[EXERCISE] Find every line in the entries below that contains the string "floor" and copy each one in full. Matching is case-sensitive.

[PROVIDED RECORDS]
◆ ◆ ◆ ◆
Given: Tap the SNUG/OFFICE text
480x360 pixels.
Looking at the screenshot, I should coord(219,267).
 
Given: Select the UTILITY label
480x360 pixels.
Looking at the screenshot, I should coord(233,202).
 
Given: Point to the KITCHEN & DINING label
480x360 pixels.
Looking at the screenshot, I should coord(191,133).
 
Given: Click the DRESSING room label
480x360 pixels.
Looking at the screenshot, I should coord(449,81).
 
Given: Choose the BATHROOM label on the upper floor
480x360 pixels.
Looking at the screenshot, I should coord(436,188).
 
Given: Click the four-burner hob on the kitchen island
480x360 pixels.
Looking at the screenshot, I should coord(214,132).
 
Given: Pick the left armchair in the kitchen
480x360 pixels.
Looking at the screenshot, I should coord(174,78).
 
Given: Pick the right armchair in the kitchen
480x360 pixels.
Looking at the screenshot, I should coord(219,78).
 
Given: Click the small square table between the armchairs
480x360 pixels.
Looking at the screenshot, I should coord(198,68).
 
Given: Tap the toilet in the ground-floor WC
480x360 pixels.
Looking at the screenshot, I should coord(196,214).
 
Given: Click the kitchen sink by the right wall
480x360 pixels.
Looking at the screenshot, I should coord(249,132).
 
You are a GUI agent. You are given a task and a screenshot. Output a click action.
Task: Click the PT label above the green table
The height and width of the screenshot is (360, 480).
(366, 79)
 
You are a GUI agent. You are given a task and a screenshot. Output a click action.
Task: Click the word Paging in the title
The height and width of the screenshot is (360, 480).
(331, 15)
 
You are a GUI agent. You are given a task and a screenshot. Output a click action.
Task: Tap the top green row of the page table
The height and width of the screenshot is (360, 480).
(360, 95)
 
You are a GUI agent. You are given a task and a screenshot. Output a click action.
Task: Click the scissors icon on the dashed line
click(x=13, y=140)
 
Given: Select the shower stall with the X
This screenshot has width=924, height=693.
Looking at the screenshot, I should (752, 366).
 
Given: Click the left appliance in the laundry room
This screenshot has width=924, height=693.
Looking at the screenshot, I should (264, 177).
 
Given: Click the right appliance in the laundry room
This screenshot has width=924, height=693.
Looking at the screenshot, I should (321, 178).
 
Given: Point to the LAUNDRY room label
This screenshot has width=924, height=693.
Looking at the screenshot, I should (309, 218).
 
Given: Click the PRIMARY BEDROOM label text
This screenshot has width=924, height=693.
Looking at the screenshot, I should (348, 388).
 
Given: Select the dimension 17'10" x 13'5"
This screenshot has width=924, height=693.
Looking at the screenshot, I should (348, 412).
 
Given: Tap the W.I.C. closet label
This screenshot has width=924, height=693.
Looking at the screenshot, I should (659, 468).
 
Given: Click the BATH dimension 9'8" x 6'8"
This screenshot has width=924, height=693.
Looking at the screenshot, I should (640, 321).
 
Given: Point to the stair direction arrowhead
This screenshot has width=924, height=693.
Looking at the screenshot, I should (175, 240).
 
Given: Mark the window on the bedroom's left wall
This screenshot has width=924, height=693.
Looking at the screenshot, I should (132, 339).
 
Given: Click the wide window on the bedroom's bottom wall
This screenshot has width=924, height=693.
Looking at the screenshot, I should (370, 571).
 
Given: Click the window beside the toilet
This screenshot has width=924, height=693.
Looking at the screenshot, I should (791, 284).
◆ ◆ ◆ ◆
[RESULT FOR THIS EXERCISE]
Given: Choose the BATHROOM label on the upper floor
Given: Tap the toilet in the ground-floor WC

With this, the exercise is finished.